→ **Provided text**:
::::::
Bayesian inference of P(M,A) from measured P(M,X) given non-analytic (numerical) model P(X|A,M)?

Dear RooStats experts,

I have a problem I want to treat using Bayesian methods, and I’m pretty sure that RooStats has all the tools needed to do it - but unfortunately I am getting nowhere with the tutorials, where in most cases I cannot even understand what is the problem that is being “solved”…

Here in a nutshell is the idea: I can measure P(M,X) joint probability distributions, and I have a Monte-Carlo simulation which can calculate P(M,X) for any desired value of the parameter ‘A’, basically by filling a TTree with triplets of (A,M,X) values. What I want to do is, for a given measured P(M,X) distribution, deduce/infer the corresponding P(M,A) distribution using the model results, with all the correct associated errors/uncertainties (also when projecting the P(M,A) distribution to get P(A) for a given sample).

Can anybody give me any help to find what I need to achieve this with RooStats?

Many thanks in advance!

Dear @j.d.frankland,

interesting question! RooStats doesn’t have utilities for this procedure. But the base RooFit package could be useful here.

It depends a bit though on what you want to do mathematically. In particular, how do you intend to build your empirical probability distributions from the simulated (A,M,X) data? In HEP, the most common way to do that is to fill histograms, and use these histograms as pdfs. In RooFit, this can be done with the RooHistPdf. You can then plot it for arbitrary projections, and also do projections on observations in a dataset with the ProjWData command argument, as explained in this tutorial:

The associated uncertainties would be the statistical uncertainties of the bins in the RooHistPdf. Is this what you want to do? I need more info on what you want to do mathematically to be able how to do it with ROOT (if possible).
::::::
→ **Raw records**:
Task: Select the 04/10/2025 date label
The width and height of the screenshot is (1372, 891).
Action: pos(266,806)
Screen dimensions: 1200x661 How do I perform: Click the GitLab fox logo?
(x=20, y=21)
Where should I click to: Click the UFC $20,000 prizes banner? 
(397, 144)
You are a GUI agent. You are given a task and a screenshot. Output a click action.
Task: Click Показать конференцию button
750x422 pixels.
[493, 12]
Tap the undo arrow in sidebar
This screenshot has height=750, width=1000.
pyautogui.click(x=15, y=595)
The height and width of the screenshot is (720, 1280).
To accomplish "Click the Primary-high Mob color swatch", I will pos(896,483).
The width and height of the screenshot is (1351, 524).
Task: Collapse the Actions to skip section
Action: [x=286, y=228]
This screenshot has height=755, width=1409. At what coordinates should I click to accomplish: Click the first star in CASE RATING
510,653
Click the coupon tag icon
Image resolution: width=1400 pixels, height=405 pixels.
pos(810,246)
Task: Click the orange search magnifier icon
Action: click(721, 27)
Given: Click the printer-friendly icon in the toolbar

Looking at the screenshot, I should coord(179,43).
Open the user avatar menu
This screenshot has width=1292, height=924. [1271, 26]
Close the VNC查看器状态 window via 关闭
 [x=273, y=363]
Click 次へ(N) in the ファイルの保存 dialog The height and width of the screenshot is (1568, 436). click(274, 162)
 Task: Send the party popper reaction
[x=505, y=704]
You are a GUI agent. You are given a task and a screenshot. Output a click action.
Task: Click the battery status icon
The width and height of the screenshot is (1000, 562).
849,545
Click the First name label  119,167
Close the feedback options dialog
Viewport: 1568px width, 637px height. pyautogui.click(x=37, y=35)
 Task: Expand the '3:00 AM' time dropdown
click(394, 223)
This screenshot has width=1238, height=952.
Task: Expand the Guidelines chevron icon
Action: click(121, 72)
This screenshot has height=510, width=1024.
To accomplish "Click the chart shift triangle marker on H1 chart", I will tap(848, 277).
::::::
→ **What needs to be done**: Copy out the RooStats forum thread above word for word, from its title line through its final sentence.

→ **Answer**:
Bayesian inference of P(M,A) from measured P(M,X) given non-analytic (numerical) model P(X|A,M)?

Dear RooStats experts,

I have a problem I want to treat using Bayesian methods, and I’m pretty sure that RooStats has all the tools needed to do it - but unfortunately I am getting nowhere with the tutorials, where in most cases I cannot even understand what is the problem that is being “solved”…

Here in a nutshell is the idea: I can measure P(M,X) joint probability distributions, and I have a Monte-Carlo simulation which can calculate P(M,X) for any desired value of the parameter ‘A’, basically by filling a TTree with triplets of (A,M,X) values. What I want to do is, for a given measured P(M,X) distribution, deduce/infer the corresponding P(M,A) distribution using the model results, with all the correct associated errors/uncertainties (also when projecting the P(M,A) distribution to get P(A) for a given sample).

Can anybody give me any help to find what I need to achieve this with RooStats?

Many thanks in advance!

Dear @j.d.frankland,

interesting question! RooStats doesn’t have utilities for this procedure. But the base RooFit package could be useful here.

It depends a bit though on what you want to do mathematically. In particular, how do you intend to build your empirical probability distributions from the simulated (A,M,X) data? In HEP, the most common way to do that is to fill histograms, and use these histograms as pdfs. In RooFit, this can be done with the RooHistPdf. You can then plot it for arbitrary projections, and also do projections on observations in a dataset with the ProjWData command argument, as explained in this tutorial:

The associated uncertainties would be the statistical uncertainties of the bins in the RooHistPdf. Is this what you want to do? I need more info on what you want to do mathematically to be able how to do it with ROOT (if possible).